More photos from paddling around Somes Sound:
Mount Desert Campground is a stop on one of the Island Explorer routes, so we caught a bus at the campground office and went to Bar Harbor. All the bus routes start at the Village Green in town, so we switched to another bus to take us to the visitor center. The Hull’s Cove visitor center doesn’t have a whole lot of exhibits, so we hopped yet another bus to take us on a loop of the western part of the park. The ride itself is lovely and a nice way to catch some of the scenic vistas of Acadia. We climbed off the loop bus at Sand Beach. This is a lovely swimming beach on a quiet cove, and was pretty crowded with people. The water is cold, so only the hardiest of children were in the water. The beach isn’t really sand, but fine grains of crushed shells and eroded rock accumulated over the millennia.
We hiked along the ocean path to Thunder Hole. We arrived at high tide, so there wasn’t much excitement, but when the tide is running and seas are right, spectacular noise is made by waves crashing in this narrow cleft in the rock. We hopped on the bus again to take us down to Otter Cliffs, for some great views to the east. There is some great rock climbing to be had in Acadia, and we watched a large group of girls finish off their day down below us.
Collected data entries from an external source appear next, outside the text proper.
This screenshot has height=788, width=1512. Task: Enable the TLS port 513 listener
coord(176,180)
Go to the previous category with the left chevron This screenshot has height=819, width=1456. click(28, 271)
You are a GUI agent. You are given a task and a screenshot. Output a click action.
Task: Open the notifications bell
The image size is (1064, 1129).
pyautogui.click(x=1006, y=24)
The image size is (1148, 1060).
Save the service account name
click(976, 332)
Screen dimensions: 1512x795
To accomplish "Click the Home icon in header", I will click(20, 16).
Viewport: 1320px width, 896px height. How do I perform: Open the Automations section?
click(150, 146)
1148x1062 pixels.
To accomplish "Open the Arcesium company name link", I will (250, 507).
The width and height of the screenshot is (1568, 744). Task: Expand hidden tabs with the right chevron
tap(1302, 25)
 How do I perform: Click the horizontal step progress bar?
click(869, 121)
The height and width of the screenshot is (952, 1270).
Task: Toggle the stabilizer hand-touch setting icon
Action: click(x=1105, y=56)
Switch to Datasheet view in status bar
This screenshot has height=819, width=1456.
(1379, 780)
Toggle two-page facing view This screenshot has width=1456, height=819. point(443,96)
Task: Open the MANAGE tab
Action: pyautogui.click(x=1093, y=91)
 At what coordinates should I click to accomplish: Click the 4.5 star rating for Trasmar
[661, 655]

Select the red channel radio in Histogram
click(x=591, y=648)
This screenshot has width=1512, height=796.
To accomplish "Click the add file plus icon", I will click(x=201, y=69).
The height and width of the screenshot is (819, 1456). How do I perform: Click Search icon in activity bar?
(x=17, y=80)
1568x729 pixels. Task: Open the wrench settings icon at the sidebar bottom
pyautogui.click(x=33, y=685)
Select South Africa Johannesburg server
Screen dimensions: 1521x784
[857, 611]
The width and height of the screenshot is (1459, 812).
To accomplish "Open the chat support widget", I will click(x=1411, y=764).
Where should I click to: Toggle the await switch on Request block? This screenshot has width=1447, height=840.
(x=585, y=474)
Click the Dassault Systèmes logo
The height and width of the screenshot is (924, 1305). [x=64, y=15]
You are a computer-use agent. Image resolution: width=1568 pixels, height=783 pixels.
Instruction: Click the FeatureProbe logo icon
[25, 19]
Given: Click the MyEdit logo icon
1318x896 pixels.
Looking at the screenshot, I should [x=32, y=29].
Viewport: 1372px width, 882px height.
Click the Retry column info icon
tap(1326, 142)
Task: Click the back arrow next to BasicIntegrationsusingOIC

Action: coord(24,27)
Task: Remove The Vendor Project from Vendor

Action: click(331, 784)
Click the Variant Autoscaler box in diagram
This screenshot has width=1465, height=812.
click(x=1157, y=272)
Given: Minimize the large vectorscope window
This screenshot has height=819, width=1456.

By then, it was late in the day and we were feeling hungry. On the bus again to Jordan Pond House! Jordan Pond House is an Acadia tradition. Most people go just for the popovers and tea, but we had a full, and very late lunch. With popovers, of course, I enjoyed crab-stuffed flounder and Alan had vegetable risotto. Feeling better, we walked around Jordan Pond, which is truly picturesque. A bus ride back to town and then to the campground got us back just as it was getting dark. Mount Desert Campground sells ice-cream in the evenings at “The Gathering Place”, basically a lodge/hang out space, so we each had two scoops and made use of the wi-fi. Off to bed now, as we need to get up early to figure out where we’ll stay the next few days.